Could setting an MLR for Medicaid managed care penalize health plans that use administrative dollars for programs that aim to reduce health care spending, including fraud and abuse? The proposed regulation would set a standard MLR of 85 percent. This would require managed care plans to spend no more than 15 percent of the premium dollars that they receive on administration and profit. The rest would need to go to medical care. A few years ago, the National Association of Insurance Commissioners, managed care plans, regulators and consumer advocacy groups debated a similar policy for commercial plans and a compromise was reached for these stakeholders.CMS is considering a policy that would differ from that framework a bit. For example, it would create an allowance for fraud and abuse spending.
Should network adequacy requirements be based on time and distance requirements that typically start from current care patterns and get set into regulation? States should continue to have oversight over Medicaid managed care plans to make sure that enrollees have access to care.
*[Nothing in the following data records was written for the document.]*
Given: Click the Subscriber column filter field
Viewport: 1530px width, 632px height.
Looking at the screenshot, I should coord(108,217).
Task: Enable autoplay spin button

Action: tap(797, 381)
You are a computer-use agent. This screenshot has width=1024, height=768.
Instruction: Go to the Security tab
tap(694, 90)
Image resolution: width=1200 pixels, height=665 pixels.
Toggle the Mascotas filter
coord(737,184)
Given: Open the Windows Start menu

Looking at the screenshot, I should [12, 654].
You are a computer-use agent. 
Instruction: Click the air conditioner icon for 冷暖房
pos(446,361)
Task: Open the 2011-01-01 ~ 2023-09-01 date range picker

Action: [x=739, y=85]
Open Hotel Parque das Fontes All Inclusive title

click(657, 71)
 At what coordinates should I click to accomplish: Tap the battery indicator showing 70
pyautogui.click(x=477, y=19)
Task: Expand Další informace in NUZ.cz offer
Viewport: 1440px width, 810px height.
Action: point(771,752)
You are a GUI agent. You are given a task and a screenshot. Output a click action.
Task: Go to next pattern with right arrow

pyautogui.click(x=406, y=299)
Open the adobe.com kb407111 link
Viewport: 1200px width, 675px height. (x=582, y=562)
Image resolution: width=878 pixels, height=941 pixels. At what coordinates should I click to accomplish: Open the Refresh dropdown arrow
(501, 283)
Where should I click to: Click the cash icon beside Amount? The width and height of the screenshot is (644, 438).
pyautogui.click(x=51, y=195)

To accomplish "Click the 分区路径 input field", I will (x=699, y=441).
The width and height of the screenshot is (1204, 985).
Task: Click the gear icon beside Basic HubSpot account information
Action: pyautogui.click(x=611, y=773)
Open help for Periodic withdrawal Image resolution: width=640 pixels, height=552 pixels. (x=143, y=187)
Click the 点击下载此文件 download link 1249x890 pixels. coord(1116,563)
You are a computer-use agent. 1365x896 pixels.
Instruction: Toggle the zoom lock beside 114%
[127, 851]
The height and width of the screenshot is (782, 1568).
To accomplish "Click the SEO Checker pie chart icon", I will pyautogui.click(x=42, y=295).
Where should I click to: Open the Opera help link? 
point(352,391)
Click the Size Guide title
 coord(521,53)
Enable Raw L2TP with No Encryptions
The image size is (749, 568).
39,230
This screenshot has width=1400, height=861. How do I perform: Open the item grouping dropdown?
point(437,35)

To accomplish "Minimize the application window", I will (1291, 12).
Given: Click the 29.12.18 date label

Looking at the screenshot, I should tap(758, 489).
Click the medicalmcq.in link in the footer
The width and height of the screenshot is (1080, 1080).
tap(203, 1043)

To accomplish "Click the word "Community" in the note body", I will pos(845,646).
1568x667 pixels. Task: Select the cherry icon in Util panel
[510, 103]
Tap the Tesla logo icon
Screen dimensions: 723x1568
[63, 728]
But, access is more than how far away a provider is. Quality and availability also matter. Policies that allow managed care plans to negotiate with providers may help drive down costs even more. Narrow networks are one tool that plans have to negotiate with increasingly concentrated providers. Non-face-to-face visits (e.g., telephone and video appointments) also have enormous potential to help reduce costs. These visits often leverage care teams that do not always include physicians.
Health plans that can work with providers to drive better health outcomes may see opportunities to expand and increase their market share. Flexible administrative solutions may help organizations to more effectively respond to future changes and opportunities. Health plans can take steps to improve care delivery by creating incentives for providers that reward medical cost containment and improve health outcomes at the same time. States that respond to changes in regulations by maintaining a policy of openness and transparency with health plans may find more opportunities for collaboration in their Medicaid program. Ultimately, flexibility and creativity may be a key to managing this transition.
As stakeholders mobilize around this regulation, I hope they will keep in mind that while a core set of standard measures to evaluate quality can bring out opportunities for improvement and highlight innovations that are bearing fruit, states and managed care plans may need flexibility to continue innovating. Excessively rigid regulation can work against innovation. CMS should consider whether these standards align well with its goal (and states’ goals) to get plans to manage risk effectively and develop innovative ways to do this.